Closed KavyaPuranik closed 2 years ago
Hi @KavyaPuranik,
May I get some details on your use-case?
I am assuming you are using https://github.com/NVIDIA/ais-k8s/blob/master/terraform/deploy.sh script to bring up a K8s cluster on GCP, followed by AIS deployment. This script is a bit outdated and uses deprecated helm charts to deploy AIStore. Preferred way to deploy AIStore is to use the operator approach https://github.com/NVIDIA/ais-k8s/tree/master/operator. AIStore v3.4 and v3.8 are both deprecated and we don't support these versions anymore. We suggest you use release v3.10.

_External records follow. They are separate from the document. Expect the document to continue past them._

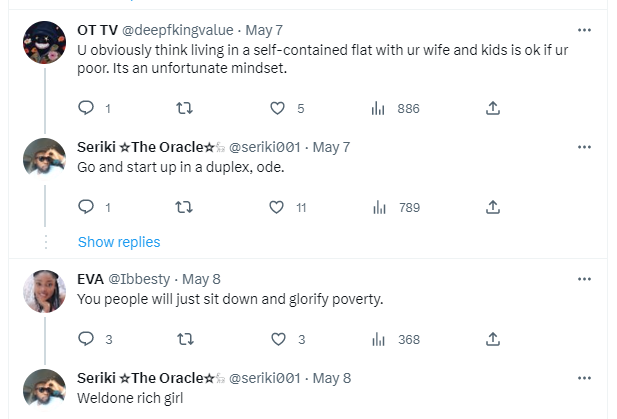View analytics showing 886 views
The image size is (617, 419).
point(379,108)
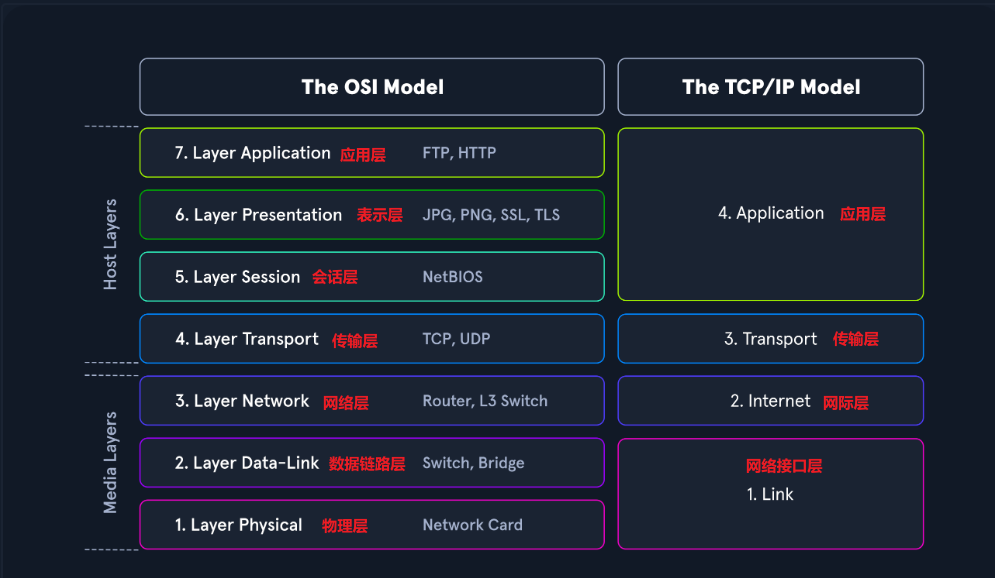Viewport: 995px width, 578px height.
Task: Click the "NetBIOS" text in Session layer
Action: (452, 277)
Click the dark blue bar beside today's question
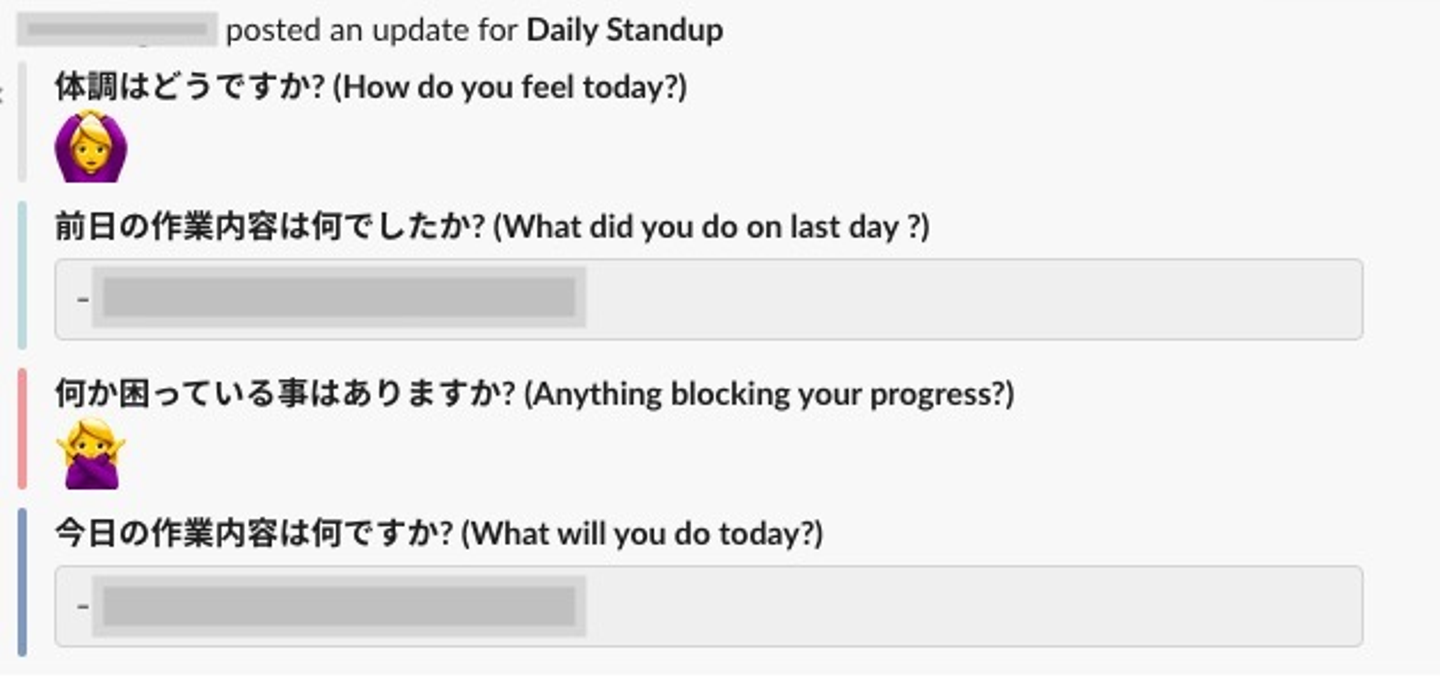1440x678 pixels. tap(22, 581)
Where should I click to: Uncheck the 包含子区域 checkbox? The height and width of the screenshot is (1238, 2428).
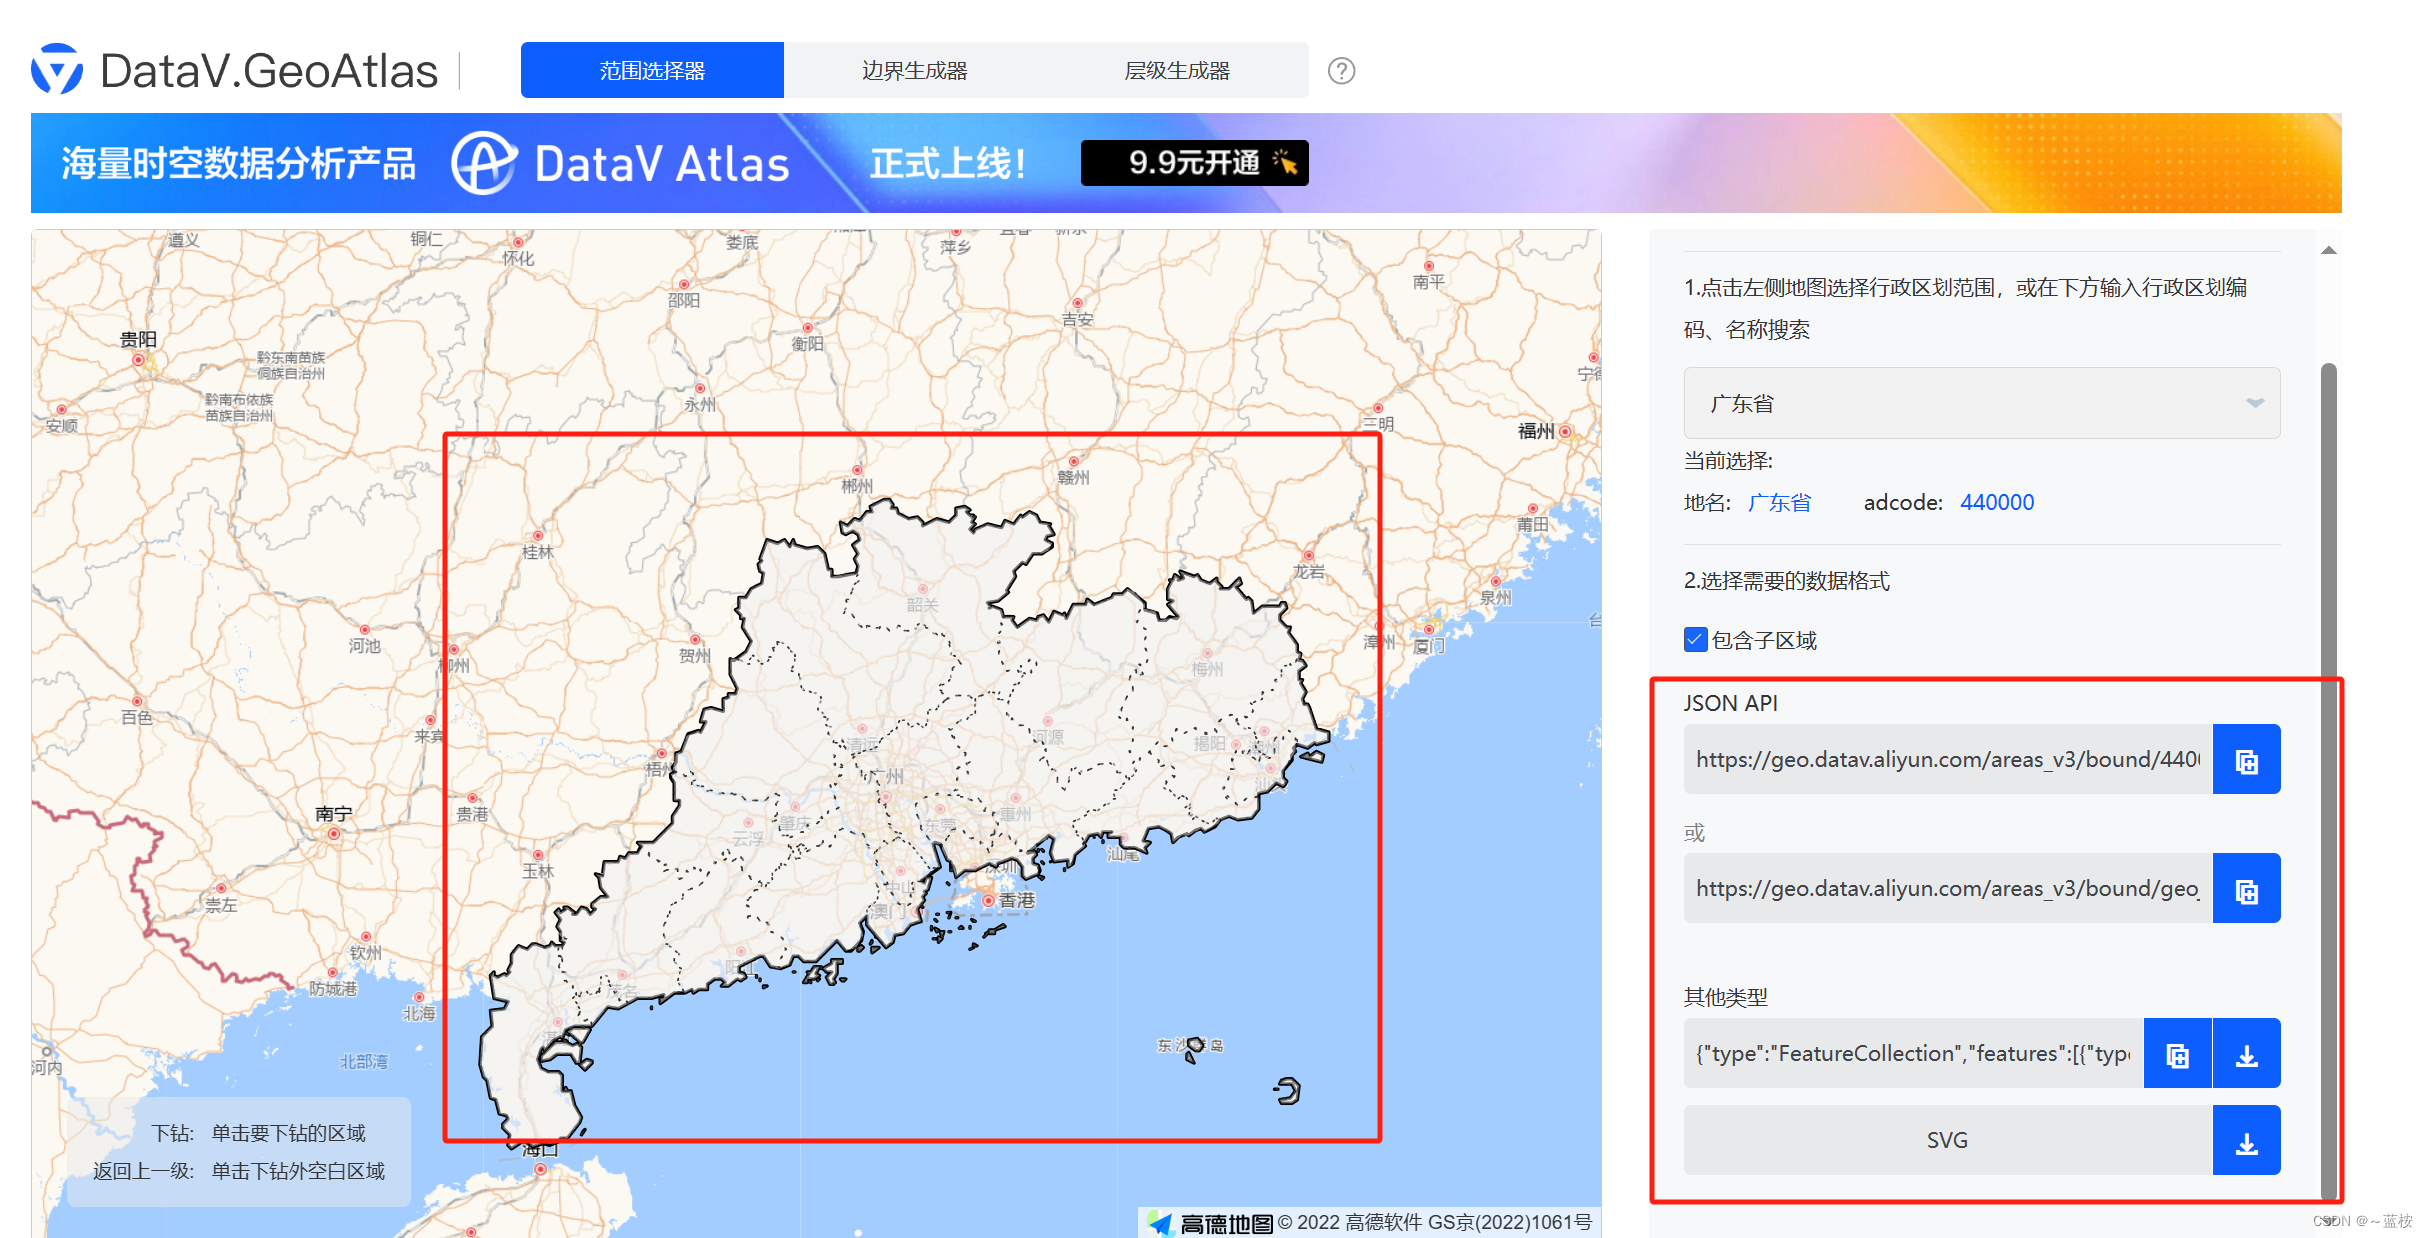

If you would like to deploy AIStore v3.10 version on GCP, you can try running:
$ ./deploy.sh k8s YOUR-ARGS
$ kubectl create clusterrolebinding cluster-admin-binding \
--clusterrole=cluster-admin \
--user=$(gcloud config get-value core/account)
$ kubectl apply -f https://github.com/cert-manager/cert-manager/releases/download/v1.8.2/cert-manager.yaml
# Verify cert-manager pods are in Running state. Ref: https://cert-manager.io/docs/installation/kubectl/#prerequisites for more information.
$ kubectl get pods --namespace cert-manager
# Deploy operator
$ kubectl apply -f https://github.com/NVIDIA/ais-k8s/releases/download/v0.92/ais-operator.yaml
# Ensure ais operator is running
$ kubectl get pods --namespace ais-operator-system
Once you have your operator pod running, you can apply the AIStore cluster manifest. You may use sample manifest https://github.com/NVIDIA/ais-k8s/blob/master/operator/config/samples/ais_v1beta1_aistore.yaml as reference and update the cluster name, size and any other specs as applicable.
apiVersion: ais.nvidia.com/v1beta1
kind: AIStore
metadata:
name: <NAME>
spec:
# Add fields here
size: <NUMBER-OF-TARGETS>
...
targetSpec:
…
mounts:
- path: "/ais1"
size: <SIZE OF VOLUME>
<LIST OF MORE VOLUMES>
Please let me know if the operator approach and deploying v3.10 works for you. We will update the docs and scripts to use the operator approach.
Hi @saiprashanth173,
I was able to successfully deploy the ais-node 3.10v using AIS-operators. Initially I wasn't aware that helm charts were outdated. So deployed the default version(3.4) and then tried to upgrade it, which caused the above mentioned issue.
Thanks for checking @KavyaPuranik.
Closing this ticket. The docs in https://github.com/NVIDIA/ais-k8s repo will be updated to reflect latest releases.
Hi,
I was following https://github.com/NVIDIA/ais-k8s terraform style of deploying the ais application on to k8s cluster. I initially deployed the cluster with 3.4 version, which was successful & then when I tried to upgrade it to 3.8 version(using the same script), the pods went to crashloopbackoff status. I had to manually clean the state & config files to make it work for 3.8 version. Any inputs on how to resolve this issue without having to clean the files manually?